President of the Constitutional Court of Bulgaria
- Incumbent
- Assumed office 16 November 2021
- Preceded by: Boris Velchev

Personal details
- Born: 12 February 1967 (age 59) Gramada, Bulgaria
- Alma mater: University of Sofia

= Pavlina Panova =

Bulgarian judge (born 1967)

Pavlina Panova (Павлина Панова; born 12 February 1967) is a Bulgarian prosecutor and judge. She has been member of the Constitutional Court of Bulgaria since 2008 and in 2021 became the first female president of the Court. She previously served at the Supreme Court of Cassation and the European Court of Human Rights.

==Early life==
Panova was born on 12 February 1967 in the village of Gramada, Bulgaria. She got a degree in 1992 and later PhD in laws from the University of Sofia.

==Career==
She began her career as a public prosecutor in Sofia and subsequently had a long career as a judge at various levels of the Bulgarian judicial system: the Sofia Regional Court, the Sofia City Court and the Court of Appeal.

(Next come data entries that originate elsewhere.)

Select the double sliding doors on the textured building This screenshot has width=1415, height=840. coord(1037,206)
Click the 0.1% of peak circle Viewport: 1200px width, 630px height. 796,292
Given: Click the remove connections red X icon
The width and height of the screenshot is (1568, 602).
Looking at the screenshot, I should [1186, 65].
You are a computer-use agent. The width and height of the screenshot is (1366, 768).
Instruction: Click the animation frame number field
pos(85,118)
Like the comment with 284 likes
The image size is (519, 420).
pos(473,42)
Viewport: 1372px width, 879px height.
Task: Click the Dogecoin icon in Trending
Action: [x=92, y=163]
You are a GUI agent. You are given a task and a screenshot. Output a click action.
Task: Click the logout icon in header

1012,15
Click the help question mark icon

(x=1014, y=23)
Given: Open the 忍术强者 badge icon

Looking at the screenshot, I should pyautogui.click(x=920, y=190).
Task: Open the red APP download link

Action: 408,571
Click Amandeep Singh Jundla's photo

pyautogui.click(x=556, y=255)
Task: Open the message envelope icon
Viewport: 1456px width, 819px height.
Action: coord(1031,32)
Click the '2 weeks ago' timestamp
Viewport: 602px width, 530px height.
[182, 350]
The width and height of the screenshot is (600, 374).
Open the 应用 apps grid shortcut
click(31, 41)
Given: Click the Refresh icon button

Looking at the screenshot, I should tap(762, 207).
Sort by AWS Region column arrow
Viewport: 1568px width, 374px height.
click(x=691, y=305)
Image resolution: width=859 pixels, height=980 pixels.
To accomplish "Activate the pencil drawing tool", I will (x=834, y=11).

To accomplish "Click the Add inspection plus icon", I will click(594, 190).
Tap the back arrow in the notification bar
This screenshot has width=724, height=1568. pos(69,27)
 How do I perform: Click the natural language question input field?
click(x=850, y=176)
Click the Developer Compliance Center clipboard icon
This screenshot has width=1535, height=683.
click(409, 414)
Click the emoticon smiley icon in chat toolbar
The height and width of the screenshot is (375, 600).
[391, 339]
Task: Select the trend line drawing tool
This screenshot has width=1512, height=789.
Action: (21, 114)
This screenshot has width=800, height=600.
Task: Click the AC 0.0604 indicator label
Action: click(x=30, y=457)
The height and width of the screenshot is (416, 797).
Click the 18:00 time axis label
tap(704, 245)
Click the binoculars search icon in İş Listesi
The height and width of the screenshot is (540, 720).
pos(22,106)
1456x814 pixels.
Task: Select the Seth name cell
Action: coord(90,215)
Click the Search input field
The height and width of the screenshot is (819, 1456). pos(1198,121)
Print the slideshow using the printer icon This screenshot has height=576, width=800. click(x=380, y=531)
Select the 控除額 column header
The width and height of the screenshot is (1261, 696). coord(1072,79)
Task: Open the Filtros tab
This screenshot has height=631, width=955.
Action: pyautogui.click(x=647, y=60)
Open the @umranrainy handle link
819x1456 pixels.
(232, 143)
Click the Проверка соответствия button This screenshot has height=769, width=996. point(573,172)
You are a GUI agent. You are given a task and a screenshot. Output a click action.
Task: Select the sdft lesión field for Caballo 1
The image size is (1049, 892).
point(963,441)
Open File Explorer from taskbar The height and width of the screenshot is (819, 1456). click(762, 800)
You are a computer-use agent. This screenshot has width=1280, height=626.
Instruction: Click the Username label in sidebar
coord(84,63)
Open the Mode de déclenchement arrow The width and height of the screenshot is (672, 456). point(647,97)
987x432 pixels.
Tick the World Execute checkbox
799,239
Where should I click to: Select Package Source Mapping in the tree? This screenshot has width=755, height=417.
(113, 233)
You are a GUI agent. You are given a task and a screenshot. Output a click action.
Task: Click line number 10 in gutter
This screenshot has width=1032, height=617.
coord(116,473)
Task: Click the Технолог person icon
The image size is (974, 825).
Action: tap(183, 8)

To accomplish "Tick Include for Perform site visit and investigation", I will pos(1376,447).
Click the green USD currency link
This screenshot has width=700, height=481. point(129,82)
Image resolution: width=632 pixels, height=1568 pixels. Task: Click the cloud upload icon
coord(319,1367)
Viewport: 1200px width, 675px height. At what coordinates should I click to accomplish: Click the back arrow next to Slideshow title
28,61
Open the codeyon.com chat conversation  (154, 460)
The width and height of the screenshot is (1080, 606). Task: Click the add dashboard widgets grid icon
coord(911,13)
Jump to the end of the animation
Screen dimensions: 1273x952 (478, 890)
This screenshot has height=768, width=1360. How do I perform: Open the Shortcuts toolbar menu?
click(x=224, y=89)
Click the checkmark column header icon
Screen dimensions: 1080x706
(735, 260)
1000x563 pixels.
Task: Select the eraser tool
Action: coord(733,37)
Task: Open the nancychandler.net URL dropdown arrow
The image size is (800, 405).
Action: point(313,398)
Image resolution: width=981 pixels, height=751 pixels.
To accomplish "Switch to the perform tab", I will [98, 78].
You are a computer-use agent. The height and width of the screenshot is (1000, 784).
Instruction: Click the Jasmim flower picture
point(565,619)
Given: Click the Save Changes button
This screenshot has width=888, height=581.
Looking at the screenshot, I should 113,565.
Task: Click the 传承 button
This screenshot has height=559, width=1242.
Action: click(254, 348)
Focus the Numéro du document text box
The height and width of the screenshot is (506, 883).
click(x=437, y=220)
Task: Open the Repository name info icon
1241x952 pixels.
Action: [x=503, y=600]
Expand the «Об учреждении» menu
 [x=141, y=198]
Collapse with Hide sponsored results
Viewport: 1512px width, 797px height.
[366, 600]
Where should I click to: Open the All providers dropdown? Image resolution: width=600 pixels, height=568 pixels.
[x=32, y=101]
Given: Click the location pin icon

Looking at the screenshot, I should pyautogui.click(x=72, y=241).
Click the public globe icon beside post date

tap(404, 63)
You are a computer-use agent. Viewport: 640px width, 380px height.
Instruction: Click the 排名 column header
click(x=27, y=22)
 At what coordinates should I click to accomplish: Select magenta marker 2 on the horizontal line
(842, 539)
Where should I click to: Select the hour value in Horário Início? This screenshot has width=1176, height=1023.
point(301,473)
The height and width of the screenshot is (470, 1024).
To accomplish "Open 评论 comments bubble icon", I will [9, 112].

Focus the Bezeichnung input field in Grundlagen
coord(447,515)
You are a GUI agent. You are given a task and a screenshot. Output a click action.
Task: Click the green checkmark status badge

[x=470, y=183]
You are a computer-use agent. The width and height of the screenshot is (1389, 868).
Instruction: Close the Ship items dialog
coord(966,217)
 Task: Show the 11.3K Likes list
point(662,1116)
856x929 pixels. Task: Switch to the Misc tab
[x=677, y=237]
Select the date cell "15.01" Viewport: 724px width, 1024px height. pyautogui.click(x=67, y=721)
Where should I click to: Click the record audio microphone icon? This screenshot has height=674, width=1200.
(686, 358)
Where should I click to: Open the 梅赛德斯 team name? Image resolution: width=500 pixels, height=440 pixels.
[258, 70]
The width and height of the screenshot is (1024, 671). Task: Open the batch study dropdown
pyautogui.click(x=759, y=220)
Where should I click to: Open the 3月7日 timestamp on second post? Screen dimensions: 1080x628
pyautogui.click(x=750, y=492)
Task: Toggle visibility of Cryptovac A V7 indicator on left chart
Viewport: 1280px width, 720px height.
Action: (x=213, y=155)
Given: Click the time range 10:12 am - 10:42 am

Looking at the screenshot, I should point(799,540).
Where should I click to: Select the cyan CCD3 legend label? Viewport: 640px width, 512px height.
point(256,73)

In 2007, she was appointed a judge of the Supreme Court of Cassation, where she went on to hold positions of high responsibility, including the vice-presidency of the court and the presidency of its criminal chamber.

Throughout her career, Panova has also combined her judicial practice with university teaching and the training of legal professionals, as well as undertaking specialisation courses in European law in several European countries. She has also served as an ad hoc judge at the European Court of Human Rights.

Panova was appointed judge of the Constitutional Court of Bulgaria in 2018 by theGeneral Assembly of Judges in the Supreme Court of Cassation and the Supreme Administrative Court. On 16 November 2021 she became the first woman to preside the Court after the reitrment of Boris Velchev. She was re-appointed on 15 November 2024.